*Work to complete*
Give the records again in full, exactly as they are.

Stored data
>>>>
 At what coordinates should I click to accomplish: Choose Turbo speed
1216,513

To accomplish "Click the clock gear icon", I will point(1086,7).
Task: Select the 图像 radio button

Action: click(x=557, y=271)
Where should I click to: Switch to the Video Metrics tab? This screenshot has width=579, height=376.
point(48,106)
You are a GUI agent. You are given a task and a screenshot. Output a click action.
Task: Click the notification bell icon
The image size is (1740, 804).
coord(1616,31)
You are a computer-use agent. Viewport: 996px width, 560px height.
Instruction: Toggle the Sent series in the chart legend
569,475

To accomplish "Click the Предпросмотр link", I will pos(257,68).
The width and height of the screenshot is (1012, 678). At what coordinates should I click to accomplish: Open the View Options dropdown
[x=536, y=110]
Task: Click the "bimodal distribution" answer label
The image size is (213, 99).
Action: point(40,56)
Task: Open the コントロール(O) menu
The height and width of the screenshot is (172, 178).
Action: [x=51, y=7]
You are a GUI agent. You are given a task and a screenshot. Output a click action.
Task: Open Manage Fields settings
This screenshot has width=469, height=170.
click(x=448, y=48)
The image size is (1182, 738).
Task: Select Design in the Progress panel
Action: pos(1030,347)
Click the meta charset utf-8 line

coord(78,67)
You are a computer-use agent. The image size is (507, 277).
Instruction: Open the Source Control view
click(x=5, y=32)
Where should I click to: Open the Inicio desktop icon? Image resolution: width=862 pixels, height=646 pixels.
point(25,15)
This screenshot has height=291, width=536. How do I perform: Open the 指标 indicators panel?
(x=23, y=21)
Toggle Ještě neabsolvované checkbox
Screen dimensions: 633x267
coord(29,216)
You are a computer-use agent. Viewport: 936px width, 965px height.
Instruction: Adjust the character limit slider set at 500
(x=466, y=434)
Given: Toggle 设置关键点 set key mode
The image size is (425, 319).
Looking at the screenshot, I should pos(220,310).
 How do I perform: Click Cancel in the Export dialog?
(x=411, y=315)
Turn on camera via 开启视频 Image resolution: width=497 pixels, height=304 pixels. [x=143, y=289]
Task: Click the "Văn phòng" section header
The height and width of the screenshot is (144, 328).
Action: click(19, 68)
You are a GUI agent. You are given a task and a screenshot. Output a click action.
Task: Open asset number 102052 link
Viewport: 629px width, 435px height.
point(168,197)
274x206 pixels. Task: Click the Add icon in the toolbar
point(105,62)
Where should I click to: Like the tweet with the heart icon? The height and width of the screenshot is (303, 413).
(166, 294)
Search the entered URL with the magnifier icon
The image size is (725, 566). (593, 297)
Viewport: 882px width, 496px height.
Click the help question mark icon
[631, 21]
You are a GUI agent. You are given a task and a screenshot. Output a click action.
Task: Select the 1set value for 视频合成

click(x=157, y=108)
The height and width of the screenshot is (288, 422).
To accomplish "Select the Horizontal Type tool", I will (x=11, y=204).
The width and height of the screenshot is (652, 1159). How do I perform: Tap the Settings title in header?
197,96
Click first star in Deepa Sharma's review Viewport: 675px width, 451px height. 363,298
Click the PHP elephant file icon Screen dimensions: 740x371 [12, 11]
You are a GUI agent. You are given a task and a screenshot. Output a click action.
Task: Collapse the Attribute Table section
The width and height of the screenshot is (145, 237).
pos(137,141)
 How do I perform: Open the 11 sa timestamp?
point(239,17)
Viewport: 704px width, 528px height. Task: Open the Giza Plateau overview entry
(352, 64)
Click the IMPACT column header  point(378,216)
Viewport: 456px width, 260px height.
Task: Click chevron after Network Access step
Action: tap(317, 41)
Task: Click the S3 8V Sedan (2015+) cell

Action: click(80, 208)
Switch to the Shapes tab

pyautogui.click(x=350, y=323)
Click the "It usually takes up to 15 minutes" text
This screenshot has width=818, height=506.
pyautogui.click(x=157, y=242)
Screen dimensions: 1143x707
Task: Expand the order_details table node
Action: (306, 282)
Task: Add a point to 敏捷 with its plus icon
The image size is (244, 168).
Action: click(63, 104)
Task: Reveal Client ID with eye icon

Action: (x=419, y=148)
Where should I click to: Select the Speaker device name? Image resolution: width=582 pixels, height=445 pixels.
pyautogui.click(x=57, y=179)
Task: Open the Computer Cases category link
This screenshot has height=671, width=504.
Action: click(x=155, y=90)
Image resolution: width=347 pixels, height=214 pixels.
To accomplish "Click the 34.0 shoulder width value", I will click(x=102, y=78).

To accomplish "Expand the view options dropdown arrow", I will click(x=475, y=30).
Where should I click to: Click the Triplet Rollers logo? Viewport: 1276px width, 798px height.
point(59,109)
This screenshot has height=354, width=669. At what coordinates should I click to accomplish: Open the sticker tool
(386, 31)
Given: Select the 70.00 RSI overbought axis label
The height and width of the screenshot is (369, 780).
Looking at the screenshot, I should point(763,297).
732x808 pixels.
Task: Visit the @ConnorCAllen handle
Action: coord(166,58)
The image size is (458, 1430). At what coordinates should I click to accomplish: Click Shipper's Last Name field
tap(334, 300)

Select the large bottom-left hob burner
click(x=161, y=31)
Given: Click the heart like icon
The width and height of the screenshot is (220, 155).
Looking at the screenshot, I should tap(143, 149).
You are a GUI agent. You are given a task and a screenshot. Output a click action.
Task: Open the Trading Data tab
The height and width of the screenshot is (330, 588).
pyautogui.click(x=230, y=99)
<<<<
*Answer for this exercise*
 At what coordinates should I click to accomplish: Choose Turbo speed
1216,513

To accomplish "Click the clock gear icon", I will point(1086,7).
Task: Select the 图像 radio button

Action: click(x=557, y=271)
Where should I click to: Switch to the Video Metrics tab? This screenshot has width=579, height=376.
point(48,106)
You are a GUI agent. You are given a task and a screenshot. Output a click action.
Task: Click the notification bell icon
The image size is (1740, 804).
coord(1616,31)
You are a computer-use agent. Viewport: 996px width, 560px height.
Instruction: Toggle the Sent series in the chart legend
569,475

To accomplish "Click the Предпросмотр link", I will pos(257,68).
The width and height of the screenshot is (1012, 678). At what coordinates should I click to accomplish: Open the View Options dropdown
[x=536, y=110]
Task: Click the "bimodal distribution" answer label
The image size is (213, 99).
Action: point(40,56)
Task: Open the コントロール(O) menu
The height and width of the screenshot is (172, 178).
Action: [x=51, y=7]
You are a GUI agent. You are given a task and a screenshot. Output a click action.
Task: Open Manage Fields settings
This screenshot has width=469, height=170.
click(x=448, y=48)
The image size is (1182, 738).
Task: Select Design in the Progress panel
Action: pos(1030,347)
Click the meta charset utf-8 line

coord(78,67)
You are a computer-use agent. The image size is (507, 277).
Instruction: Open the Source Control view
click(x=5, y=32)
Where should I click to: Open the Inicio desktop icon? Image resolution: width=862 pixels, height=646 pixels.
point(25,15)
This screenshot has height=291, width=536. How do I perform: Open the 指标 indicators panel?
(x=23, y=21)
Toggle Ještě neabsolvované checkbox
Screen dimensions: 633x267
coord(29,216)
You are a computer-use agent. Viewport: 936px width, 965px height.
Instruction: Adjust the character limit slider set at 500
(x=466, y=434)
Given: Toggle 设置关键点 set key mode
The image size is (425, 319).
Looking at the screenshot, I should pos(220,310).
 How do I perform: Click Cancel in the Export dialog?
(x=411, y=315)
Turn on camera via 开启视频 Image resolution: width=497 pixels, height=304 pixels. [x=143, y=289]
Task: Click the "Văn phòng" section header
The height and width of the screenshot is (144, 328).
Action: click(19, 68)
You are a GUI agent. You are given a task and a screenshot. Output a click action.
Task: Open asset number 102052 link
Viewport: 629px width, 435px height.
point(168,197)
274x206 pixels. Task: Click the Add icon in the toolbar
point(105,62)
Where should I click to: Like the tweet with the heart icon? The height and width of the screenshot is (303, 413).
(166, 294)
Search the entered URL with the magnifier icon
The image size is (725, 566). (593, 297)
Viewport: 882px width, 496px height.
Click the help question mark icon
[631, 21]
You are a GUI agent. You are given a task and a screenshot. Output a click action.
Task: Select the 1set value for 视频合成

click(x=157, y=108)
The height and width of the screenshot is (288, 422).
To accomplish "Select the Horizontal Type tool", I will (x=11, y=204).
The width and height of the screenshot is (652, 1159). How do I perform: Tap the Settings title in header?
197,96
Click first star in Deepa Sharma's review Viewport: 675px width, 451px height. 363,298
Click the PHP elephant file icon Screen dimensions: 740x371 [12, 11]
You are a GUI agent. You are given a task and a screenshot. Output a click action.
Task: Collapse the Attribute Table section
The width and height of the screenshot is (145, 237).
pos(137,141)
 How do I perform: Open the 11 sa timestamp?
point(239,17)
Viewport: 704px width, 528px height. Task: Open the Giza Plateau overview entry
(352, 64)
Click the IMPACT column header  point(378,216)
Viewport: 456px width, 260px height.
Task: Click chevron after Network Access step
Action: tap(317, 41)
Task: Click the S3 8V Sedan (2015+) cell

Action: click(80, 208)
Switch to the Shapes tab

pyautogui.click(x=350, y=323)
Click the "It usually takes up to 15 minutes" text
This screenshot has width=818, height=506.
pyautogui.click(x=157, y=242)
Screen dimensions: 1143x707
Task: Expand the order_details table node
Action: (306, 282)
Task: Add a point to 敏捷 with its plus icon
The image size is (244, 168).
Action: click(63, 104)
Task: Reveal Client ID with eye icon

Action: (x=419, y=148)
Where should I click to: Select the Speaker device name? Image resolution: width=582 pixels, height=445 pixels.
pyautogui.click(x=57, y=179)
Task: Open the Computer Cases category link
This screenshot has height=671, width=504.
Action: click(x=155, y=90)
Image resolution: width=347 pixels, height=214 pixels.
To accomplish "Click the 34.0 shoulder width value", I will click(x=102, y=78).

To accomplish "Expand the view options dropdown arrow", I will click(x=475, y=30).
Where should I click to: Click the Triplet Rollers logo? Viewport: 1276px width, 798px height.
point(59,109)
This screenshot has height=354, width=669. At what coordinates should I click to accomplish: Open the sticker tool
(386, 31)
Given: Select the 70.00 RSI overbought axis label
The height and width of the screenshot is (369, 780).
Looking at the screenshot, I should point(763,297).
732x808 pixels.
Task: Visit the @ConnorCAllen handle
Action: coord(166,58)
The image size is (458, 1430). At what coordinates should I click to accomplish: Click Shipper's Last Name field
tap(334, 300)

Select the large bottom-left hob burner
click(x=161, y=31)
Given: Click the heart like icon
The width and height of the screenshot is (220, 155).
Looking at the screenshot, I should tap(143, 149).
You are a GUI agent. You are given a task and a screenshot. Output a click action.
Task: Open the Trading Data tab
The height and width of the screenshot is (330, 588).
pyautogui.click(x=230, y=99)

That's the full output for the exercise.